■ Activity ■
Among the lines below, keep only those from the one containing "Instruction: Open live" through the one containing "The image size is (403, 233).", and reproduce them exactly.

■ Collected data entries ■
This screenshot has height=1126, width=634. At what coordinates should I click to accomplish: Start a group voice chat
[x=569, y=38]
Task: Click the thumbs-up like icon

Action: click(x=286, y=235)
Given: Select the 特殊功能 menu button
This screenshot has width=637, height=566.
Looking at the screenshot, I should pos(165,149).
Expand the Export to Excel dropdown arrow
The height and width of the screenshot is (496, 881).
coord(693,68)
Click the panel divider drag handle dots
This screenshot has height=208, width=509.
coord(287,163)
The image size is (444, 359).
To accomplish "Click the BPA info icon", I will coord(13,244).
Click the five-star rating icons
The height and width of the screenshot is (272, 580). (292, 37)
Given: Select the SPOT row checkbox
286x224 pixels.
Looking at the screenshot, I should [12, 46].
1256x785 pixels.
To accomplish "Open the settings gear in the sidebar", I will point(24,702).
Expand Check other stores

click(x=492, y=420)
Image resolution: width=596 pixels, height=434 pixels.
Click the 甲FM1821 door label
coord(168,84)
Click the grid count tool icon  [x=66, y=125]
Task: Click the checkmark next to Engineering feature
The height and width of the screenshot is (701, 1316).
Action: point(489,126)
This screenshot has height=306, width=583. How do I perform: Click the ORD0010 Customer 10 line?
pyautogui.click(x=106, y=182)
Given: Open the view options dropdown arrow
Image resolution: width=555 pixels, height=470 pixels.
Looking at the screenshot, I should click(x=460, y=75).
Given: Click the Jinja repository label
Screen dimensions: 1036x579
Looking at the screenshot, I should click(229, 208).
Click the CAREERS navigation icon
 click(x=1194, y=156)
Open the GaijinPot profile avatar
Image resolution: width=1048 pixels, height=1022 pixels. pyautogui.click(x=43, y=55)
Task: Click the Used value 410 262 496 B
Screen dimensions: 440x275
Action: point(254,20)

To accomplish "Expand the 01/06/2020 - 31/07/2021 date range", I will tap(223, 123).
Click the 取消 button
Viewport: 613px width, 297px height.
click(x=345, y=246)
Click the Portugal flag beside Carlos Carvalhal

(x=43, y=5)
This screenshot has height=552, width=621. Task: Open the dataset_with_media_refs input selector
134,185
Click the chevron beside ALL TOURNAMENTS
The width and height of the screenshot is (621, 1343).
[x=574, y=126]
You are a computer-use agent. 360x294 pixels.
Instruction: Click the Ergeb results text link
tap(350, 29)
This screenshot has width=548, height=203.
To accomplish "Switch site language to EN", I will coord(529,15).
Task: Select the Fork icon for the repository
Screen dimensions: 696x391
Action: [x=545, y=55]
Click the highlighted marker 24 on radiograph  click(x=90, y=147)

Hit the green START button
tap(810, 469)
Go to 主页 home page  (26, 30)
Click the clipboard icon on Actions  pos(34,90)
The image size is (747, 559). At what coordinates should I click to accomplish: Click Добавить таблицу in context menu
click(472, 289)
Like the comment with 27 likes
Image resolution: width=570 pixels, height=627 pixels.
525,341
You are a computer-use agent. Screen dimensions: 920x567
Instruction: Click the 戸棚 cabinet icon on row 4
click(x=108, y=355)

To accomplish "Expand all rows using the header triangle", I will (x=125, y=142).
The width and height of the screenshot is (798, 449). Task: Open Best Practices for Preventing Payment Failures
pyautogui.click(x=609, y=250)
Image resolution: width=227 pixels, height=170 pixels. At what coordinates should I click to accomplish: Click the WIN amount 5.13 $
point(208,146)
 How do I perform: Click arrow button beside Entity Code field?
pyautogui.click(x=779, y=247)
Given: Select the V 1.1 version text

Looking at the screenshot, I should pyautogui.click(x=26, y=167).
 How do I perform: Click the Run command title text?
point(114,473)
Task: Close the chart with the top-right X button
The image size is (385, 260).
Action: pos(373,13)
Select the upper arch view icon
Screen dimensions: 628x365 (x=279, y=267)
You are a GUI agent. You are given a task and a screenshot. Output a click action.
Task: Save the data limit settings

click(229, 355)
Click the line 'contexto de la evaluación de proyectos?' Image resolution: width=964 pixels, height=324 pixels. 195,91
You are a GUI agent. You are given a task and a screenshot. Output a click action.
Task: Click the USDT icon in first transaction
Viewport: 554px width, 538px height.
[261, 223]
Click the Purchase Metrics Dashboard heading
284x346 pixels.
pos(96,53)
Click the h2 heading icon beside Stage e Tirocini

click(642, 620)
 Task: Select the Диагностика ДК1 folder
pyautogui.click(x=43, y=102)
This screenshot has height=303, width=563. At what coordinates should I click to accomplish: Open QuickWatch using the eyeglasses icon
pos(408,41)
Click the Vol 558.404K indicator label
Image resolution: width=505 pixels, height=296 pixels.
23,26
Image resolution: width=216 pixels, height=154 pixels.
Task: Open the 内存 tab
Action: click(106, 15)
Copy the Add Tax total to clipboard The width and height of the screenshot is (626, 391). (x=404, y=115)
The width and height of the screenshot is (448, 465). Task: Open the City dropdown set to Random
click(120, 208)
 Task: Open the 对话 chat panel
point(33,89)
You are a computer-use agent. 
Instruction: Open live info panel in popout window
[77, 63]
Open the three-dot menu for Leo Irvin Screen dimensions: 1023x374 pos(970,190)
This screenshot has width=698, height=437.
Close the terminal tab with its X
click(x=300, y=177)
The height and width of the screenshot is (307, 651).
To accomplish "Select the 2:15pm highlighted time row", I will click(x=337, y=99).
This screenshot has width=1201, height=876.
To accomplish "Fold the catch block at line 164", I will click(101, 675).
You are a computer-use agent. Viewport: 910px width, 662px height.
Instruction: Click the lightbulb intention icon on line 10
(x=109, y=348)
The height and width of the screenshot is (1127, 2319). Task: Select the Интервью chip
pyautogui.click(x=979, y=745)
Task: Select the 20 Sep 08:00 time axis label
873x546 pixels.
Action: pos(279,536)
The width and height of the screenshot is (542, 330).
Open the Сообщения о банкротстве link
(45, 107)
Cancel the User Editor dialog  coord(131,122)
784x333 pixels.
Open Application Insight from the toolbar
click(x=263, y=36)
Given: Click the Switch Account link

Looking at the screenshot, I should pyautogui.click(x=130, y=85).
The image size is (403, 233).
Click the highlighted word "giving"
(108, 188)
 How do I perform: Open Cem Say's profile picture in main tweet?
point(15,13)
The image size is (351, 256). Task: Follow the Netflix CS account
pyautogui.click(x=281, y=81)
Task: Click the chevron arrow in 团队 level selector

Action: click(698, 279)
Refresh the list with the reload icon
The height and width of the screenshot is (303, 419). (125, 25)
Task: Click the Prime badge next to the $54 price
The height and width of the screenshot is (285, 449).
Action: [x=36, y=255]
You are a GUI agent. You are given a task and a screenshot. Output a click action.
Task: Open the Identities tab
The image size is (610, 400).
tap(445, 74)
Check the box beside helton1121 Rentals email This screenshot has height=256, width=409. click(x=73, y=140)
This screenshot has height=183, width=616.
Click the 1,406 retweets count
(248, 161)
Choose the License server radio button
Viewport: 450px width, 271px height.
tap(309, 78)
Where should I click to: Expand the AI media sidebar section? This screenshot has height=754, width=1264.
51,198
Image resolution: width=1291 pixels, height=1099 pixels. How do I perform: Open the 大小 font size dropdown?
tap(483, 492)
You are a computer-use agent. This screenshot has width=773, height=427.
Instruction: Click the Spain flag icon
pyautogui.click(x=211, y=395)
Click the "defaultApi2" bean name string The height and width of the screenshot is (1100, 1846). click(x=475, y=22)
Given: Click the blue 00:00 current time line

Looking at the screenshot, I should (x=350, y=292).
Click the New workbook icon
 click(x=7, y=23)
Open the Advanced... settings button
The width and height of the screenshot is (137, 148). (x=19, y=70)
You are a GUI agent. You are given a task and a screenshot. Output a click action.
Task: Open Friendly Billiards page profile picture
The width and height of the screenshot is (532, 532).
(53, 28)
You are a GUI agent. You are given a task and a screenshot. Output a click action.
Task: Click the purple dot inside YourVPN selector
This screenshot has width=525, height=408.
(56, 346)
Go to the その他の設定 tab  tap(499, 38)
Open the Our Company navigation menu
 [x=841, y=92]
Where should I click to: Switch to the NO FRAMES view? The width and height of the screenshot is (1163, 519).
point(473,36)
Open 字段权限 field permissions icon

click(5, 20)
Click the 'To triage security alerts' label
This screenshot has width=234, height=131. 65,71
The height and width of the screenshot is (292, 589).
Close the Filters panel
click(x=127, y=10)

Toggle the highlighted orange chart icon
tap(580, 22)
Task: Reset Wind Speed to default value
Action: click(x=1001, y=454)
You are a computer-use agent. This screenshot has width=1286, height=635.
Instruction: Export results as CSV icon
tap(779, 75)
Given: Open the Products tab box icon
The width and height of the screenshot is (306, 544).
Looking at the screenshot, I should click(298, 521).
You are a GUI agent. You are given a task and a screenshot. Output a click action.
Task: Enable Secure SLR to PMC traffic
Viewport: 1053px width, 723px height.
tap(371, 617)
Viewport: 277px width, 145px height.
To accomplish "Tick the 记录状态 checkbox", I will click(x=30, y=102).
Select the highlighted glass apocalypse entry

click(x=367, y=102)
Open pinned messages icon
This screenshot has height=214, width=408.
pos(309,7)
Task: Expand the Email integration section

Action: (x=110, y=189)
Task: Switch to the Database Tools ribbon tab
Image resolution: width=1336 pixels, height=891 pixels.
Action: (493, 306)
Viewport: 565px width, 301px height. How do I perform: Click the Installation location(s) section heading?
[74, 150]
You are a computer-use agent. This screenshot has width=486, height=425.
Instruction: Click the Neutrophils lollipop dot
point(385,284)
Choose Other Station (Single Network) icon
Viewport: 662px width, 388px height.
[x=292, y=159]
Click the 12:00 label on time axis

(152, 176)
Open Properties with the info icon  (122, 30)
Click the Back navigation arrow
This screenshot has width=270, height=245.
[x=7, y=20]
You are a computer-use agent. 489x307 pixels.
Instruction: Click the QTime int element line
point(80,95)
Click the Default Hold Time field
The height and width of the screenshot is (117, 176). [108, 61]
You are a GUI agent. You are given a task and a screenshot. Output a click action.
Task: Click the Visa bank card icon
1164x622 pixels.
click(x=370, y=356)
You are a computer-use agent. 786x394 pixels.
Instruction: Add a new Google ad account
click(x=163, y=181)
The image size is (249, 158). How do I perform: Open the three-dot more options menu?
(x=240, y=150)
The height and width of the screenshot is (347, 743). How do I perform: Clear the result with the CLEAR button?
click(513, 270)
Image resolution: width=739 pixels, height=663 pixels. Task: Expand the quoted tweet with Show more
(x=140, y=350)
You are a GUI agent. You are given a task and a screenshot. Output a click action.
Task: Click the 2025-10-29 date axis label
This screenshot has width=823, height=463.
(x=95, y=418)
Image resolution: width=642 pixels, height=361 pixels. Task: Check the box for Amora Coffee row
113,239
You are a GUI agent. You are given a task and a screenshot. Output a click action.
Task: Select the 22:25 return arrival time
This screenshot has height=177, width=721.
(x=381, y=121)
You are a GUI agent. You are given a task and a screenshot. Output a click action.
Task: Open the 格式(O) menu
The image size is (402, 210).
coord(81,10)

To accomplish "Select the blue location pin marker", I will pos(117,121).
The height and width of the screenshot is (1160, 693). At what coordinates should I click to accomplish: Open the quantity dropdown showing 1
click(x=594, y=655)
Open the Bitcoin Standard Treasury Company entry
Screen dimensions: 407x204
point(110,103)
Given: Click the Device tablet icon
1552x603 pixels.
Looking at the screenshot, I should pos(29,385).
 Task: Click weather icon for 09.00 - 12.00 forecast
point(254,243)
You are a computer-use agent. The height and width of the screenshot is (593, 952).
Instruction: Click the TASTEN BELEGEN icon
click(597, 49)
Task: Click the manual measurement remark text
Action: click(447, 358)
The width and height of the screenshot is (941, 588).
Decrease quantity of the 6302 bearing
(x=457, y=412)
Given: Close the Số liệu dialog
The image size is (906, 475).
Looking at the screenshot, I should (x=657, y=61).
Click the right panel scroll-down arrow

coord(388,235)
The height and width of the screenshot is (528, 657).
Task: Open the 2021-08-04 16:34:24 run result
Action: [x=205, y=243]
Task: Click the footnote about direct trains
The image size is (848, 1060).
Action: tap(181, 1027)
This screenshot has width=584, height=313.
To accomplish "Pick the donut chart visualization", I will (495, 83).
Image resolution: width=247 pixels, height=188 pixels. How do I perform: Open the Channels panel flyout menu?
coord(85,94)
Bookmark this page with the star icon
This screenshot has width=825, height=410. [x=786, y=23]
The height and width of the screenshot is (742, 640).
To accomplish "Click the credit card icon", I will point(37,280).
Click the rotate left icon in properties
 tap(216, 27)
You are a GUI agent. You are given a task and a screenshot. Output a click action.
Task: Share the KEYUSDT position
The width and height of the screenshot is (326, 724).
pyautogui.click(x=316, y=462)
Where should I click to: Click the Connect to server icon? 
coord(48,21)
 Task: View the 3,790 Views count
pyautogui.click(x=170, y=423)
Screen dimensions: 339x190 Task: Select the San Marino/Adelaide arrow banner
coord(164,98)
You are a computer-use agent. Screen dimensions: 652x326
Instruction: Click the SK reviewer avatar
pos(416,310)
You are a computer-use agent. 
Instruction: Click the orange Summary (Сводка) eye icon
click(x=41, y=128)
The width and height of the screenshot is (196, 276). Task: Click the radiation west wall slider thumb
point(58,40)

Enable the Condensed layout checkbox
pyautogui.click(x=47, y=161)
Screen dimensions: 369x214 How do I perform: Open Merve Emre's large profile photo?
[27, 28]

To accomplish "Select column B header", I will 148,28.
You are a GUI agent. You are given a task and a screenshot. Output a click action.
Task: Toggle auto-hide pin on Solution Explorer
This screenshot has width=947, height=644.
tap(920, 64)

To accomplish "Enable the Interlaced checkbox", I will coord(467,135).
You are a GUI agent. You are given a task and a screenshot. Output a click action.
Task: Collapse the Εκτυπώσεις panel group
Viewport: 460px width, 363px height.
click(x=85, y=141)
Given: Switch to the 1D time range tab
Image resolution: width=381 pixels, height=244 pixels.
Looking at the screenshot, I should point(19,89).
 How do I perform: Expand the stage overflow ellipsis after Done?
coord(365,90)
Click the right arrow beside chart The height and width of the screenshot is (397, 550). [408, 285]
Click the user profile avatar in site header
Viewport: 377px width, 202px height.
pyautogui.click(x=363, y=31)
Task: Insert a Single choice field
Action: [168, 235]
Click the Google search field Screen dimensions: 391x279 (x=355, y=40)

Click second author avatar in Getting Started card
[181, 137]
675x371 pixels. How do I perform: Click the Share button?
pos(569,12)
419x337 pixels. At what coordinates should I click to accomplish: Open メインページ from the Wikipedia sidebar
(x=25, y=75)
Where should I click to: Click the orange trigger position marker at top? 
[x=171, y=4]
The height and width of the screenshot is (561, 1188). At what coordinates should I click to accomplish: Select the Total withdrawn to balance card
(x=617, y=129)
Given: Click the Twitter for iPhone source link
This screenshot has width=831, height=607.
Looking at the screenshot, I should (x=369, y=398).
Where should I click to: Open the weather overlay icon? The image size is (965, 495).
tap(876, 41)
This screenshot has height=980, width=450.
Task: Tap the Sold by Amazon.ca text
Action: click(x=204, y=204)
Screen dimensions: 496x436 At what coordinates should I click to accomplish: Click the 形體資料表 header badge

■ Solution ■
Instruction: Open live info panel in popout window
[77, 63]
Open the three-dot menu for Leo Irvin Screen dimensions: 1023x374 pos(970,190)
This screenshot has width=698, height=437.
Close the terminal tab with its X
click(x=300, y=177)
The height and width of the screenshot is (307, 651).
To accomplish "Select the 2:15pm highlighted time row", I will click(x=337, y=99).
This screenshot has width=1201, height=876.
To accomplish "Fold the catch block at line 164", I will click(101, 675).
You are a computer-use agent. Viewport: 910px width, 662px height.
Instruction: Click the lightbulb intention icon on line 10
(x=109, y=348)
The height and width of the screenshot is (1127, 2319). Task: Select the Интервью chip
pyautogui.click(x=979, y=745)
Task: Select the 20 Sep 08:00 time axis label
873x546 pixels.
Action: pos(279,536)
The width and height of the screenshot is (542, 330).
Open the Сообщения о банкротстве link
(45, 107)
Cancel the User Editor dialog  coord(131,122)
784x333 pixels.
Open Application Insight from the toolbar
click(x=263, y=36)
Given: Click the Switch Account link

Looking at the screenshot, I should pyautogui.click(x=130, y=85).
The image size is (403, 233).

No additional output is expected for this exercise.